PROBLEM STATEMENT
Rewrite the data from the line with "This screenshot has height=586, width=679." to the line with "The width and", swapping "Terms of Service" for "Privacy Policy" and keeping everything else unchanged.

TASK DATA
--------------------
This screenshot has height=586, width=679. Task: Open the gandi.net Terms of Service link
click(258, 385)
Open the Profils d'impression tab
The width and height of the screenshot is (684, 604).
--------------------
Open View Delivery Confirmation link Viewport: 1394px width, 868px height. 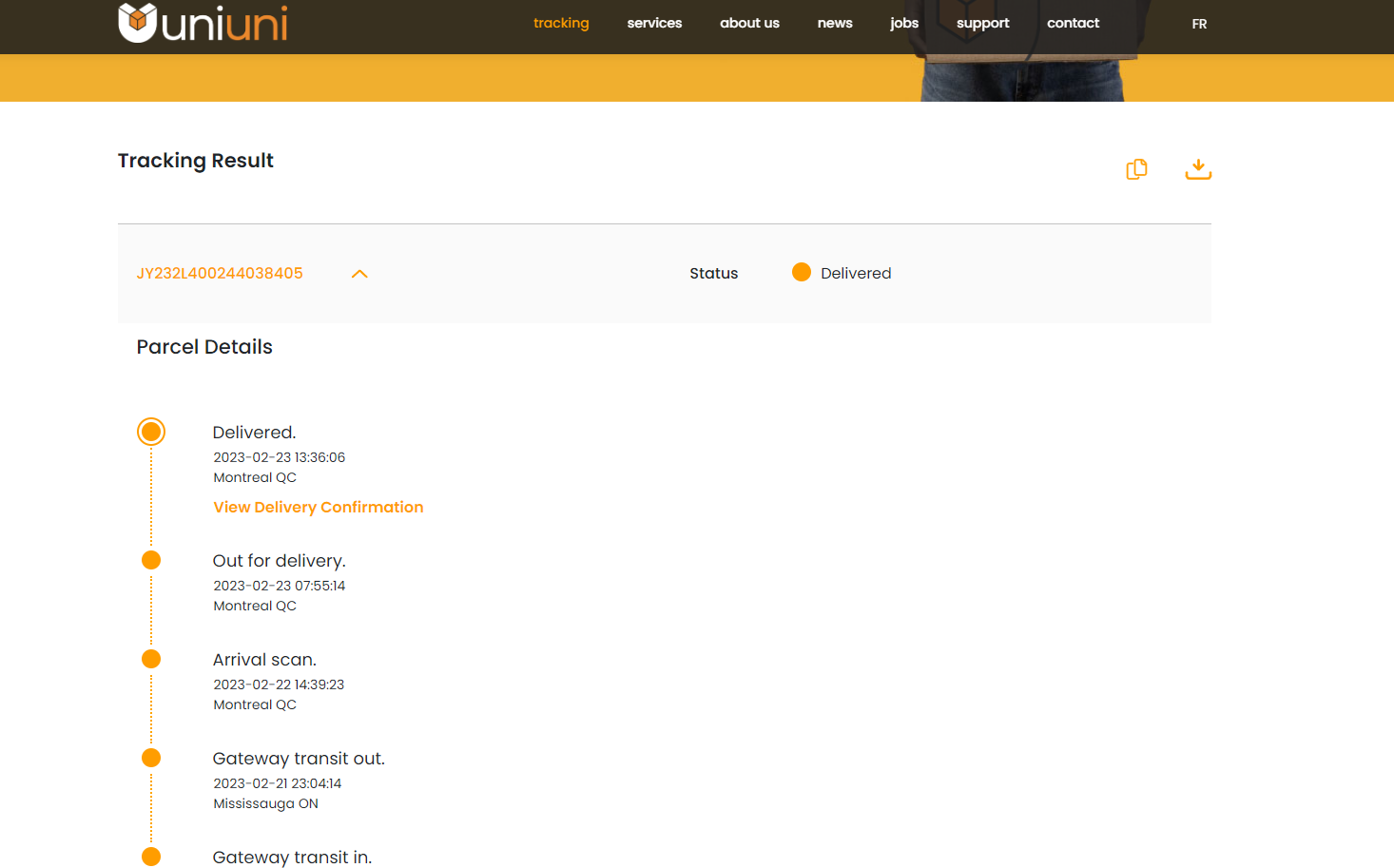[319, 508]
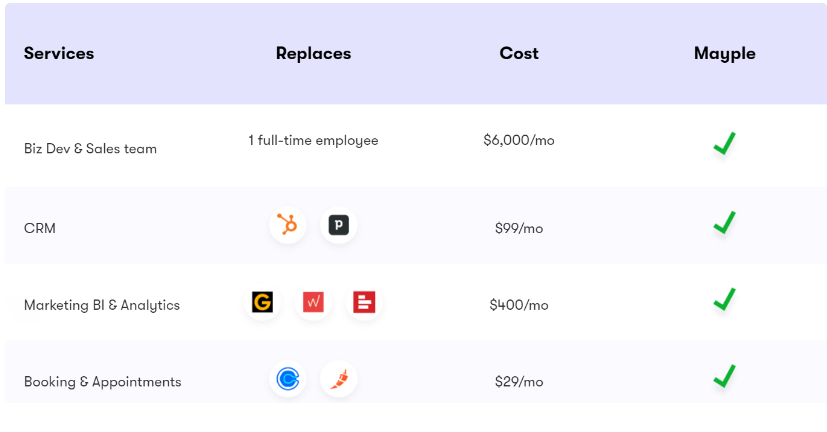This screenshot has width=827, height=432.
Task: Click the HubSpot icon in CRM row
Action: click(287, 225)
--------------------
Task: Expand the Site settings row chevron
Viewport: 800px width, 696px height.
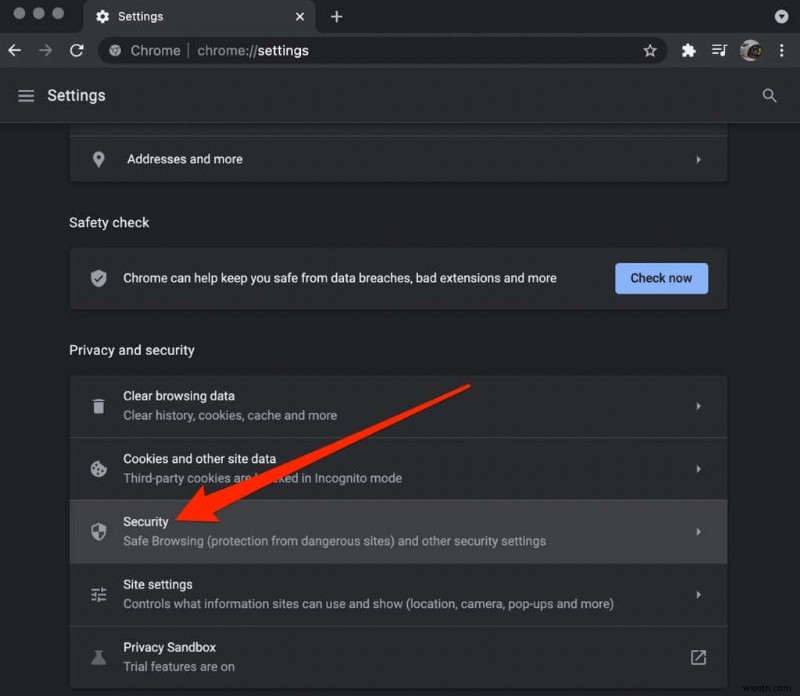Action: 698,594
--------------------
ANSWER TO THE PROBLEM
This screenshot has height=586, width=679. Task: Open the gandi.net Privacy Policy link
click(258, 385)
Open the Profils d'impression tab
The width and height of the screenshot is (684, 604).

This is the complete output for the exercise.